▶ **WHAT NEEDS TO BE DONE**:
Write out each entry, exactly the way it appears.

▶ **INFORMATION GIVEN**:
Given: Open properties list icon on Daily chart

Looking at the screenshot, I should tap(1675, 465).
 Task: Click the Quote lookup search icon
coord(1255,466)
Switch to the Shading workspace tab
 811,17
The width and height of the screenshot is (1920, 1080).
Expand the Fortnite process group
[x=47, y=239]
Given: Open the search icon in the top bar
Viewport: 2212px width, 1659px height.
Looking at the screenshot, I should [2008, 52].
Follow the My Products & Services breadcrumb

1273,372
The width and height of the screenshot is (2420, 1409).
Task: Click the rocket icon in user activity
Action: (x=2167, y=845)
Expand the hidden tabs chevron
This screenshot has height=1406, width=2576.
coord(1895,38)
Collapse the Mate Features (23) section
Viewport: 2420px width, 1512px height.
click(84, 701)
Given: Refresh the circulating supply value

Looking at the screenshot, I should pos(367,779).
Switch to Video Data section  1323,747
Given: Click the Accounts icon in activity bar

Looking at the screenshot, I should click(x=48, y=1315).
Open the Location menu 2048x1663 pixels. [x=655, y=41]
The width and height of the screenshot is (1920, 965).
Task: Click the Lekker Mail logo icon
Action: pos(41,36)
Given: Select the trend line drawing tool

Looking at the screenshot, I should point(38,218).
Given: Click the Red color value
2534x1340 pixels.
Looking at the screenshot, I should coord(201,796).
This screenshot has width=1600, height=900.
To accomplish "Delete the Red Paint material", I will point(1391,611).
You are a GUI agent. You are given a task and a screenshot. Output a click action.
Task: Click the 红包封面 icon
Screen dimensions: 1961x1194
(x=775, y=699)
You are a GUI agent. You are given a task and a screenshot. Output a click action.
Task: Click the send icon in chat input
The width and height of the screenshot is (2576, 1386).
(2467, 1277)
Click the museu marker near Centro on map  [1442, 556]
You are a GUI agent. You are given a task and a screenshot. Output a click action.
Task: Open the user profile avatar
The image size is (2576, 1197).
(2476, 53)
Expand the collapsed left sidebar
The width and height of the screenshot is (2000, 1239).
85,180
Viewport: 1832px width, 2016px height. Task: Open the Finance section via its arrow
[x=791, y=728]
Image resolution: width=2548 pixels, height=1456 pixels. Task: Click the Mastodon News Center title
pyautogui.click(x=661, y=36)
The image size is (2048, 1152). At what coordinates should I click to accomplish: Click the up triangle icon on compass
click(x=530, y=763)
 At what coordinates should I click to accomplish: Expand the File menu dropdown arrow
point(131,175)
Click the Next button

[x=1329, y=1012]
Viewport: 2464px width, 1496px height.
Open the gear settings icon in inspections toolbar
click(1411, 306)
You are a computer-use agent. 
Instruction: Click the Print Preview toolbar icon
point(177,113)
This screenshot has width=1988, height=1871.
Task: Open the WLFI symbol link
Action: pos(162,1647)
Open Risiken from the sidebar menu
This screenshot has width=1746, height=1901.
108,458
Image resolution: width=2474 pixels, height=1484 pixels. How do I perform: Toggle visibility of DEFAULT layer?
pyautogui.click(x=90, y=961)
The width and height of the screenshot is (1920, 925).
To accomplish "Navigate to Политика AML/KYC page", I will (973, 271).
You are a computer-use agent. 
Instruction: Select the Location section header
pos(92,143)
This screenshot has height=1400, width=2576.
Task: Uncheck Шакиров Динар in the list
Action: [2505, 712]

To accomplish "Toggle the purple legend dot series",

▶ **RESULT FOR THIS EXERCISE**:
Given: Open properties list icon on Daily chart

Looking at the screenshot, I should tap(1675, 465).
 Task: Click the Quote lookup search icon
coord(1255,466)
Switch to the Shading workspace tab
 811,17
The width and height of the screenshot is (1920, 1080).
Expand the Fortnite process group
[x=47, y=239]
Given: Open the search icon in the top bar
Viewport: 2212px width, 1659px height.
Looking at the screenshot, I should [2008, 52].
Follow the My Products & Services breadcrumb

1273,372
The width and height of the screenshot is (2420, 1409).
Task: Click the rocket icon in user activity
Action: (x=2167, y=845)
Expand the hidden tabs chevron
This screenshot has height=1406, width=2576.
coord(1895,38)
Collapse the Mate Features (23) section
Viewport: 2420px width, 1512px height.
click(84, 701)
Given: Refresh the circulating supply value

Looking at the screenshot, I should pos(367,779).
Switch to Video Data section  1323,747
Given: Click the Accounts icon in activity bar

Looking at the screenshot, I should click(x=48, y=1315).
Open the Location menu 2048x1663 pixels. [x=655, y=41]
The width and height of the screenshot is (1920, 965).
Task: Click the Lekker Mail logo icon
Action: pos(41,36)
Given: Select the trend line drawing tool

Looking at the screenshot, I should point(38,218).
Given: Click the Red color value
2534x1340 pixels.
Looking at the screenshot, I should coord(201,796).
This screenshot has width=1600, height=900.
To accomplish "Delete the Red Paint material", I will point(1391,611).
You are a GUI agent. You are given a task and a screenshot. Output a click action.
Task: Click the 红包封面 icon
Screen dimensions: 1961x1194
(x=775, y=699)
You are a GUI agent. You are given a task and a screenshot. Output a click action.
Task: Click the send icon in chat input
The width and height of the screenshot is (2576, 1386).
(2467, 1277)
Click the museu marker near Centro on map  [1442, 556]
You are a GUI agent. You are given a task and a screenshot. Output a click action.
Task: Open the user profile avatar
The image size is (2576, 1197).
(2476, 53)
Expand the collapsed left sidebar
The width and height of the screenshot is (2000, 1239).
85,180
Viewport: 1832px width, 2016px height. Task: Open the Finance section via its arrow
[x=791, y=728]
Image resolution: width=2548 pixels, height=1456 pixels. Task: Click the Mastodon News Center title
pyautogui.click(x=661, y=36)
The image size is (2048, 1152). At what coordinates should I click to accomplish: Click the up triangle icon on compass
click(x=530, y=763)
 At what coordinates should I click to accomplish: Expand the File menu dropdown arrow
point(131,175)
Click the Next button

[x=1329, y=1012]
Viewport: 2464px width, 1496px height.
Open the gear settings icon in inspections toolbar
click(1411, 306)
You are a computer-use agent. 
Instruction: Click the Print Preview toolbar icon
point(177,113)
This screenshot has width=1988, height=1871.
Task: Open the WLFI symbol link
Action: pos(162,1647)
Open Risiken from the sidebar menu
This screenshot has width=1746, height=1901.
108,458
Image resolution: width=2474 pixels, height=1484 pixels. How do I perform: Toggle visibility of DEFAULT layer?
pyautogui.click(x=90, y=961)
The width and height of the screenshot is (1920, 925).
To accomplish "Navigate to Политика AML/KYC page", I will (973, 271).
You are a computer-use agent. 
Instruction: Select the Location section header
pos(92,143)
This screenshot has height=1400, width=2576.
Task: Uncheck Шакиров Динар in the list
Action: [2505, 712]

To accomplish "Toggle the purple legend dot series",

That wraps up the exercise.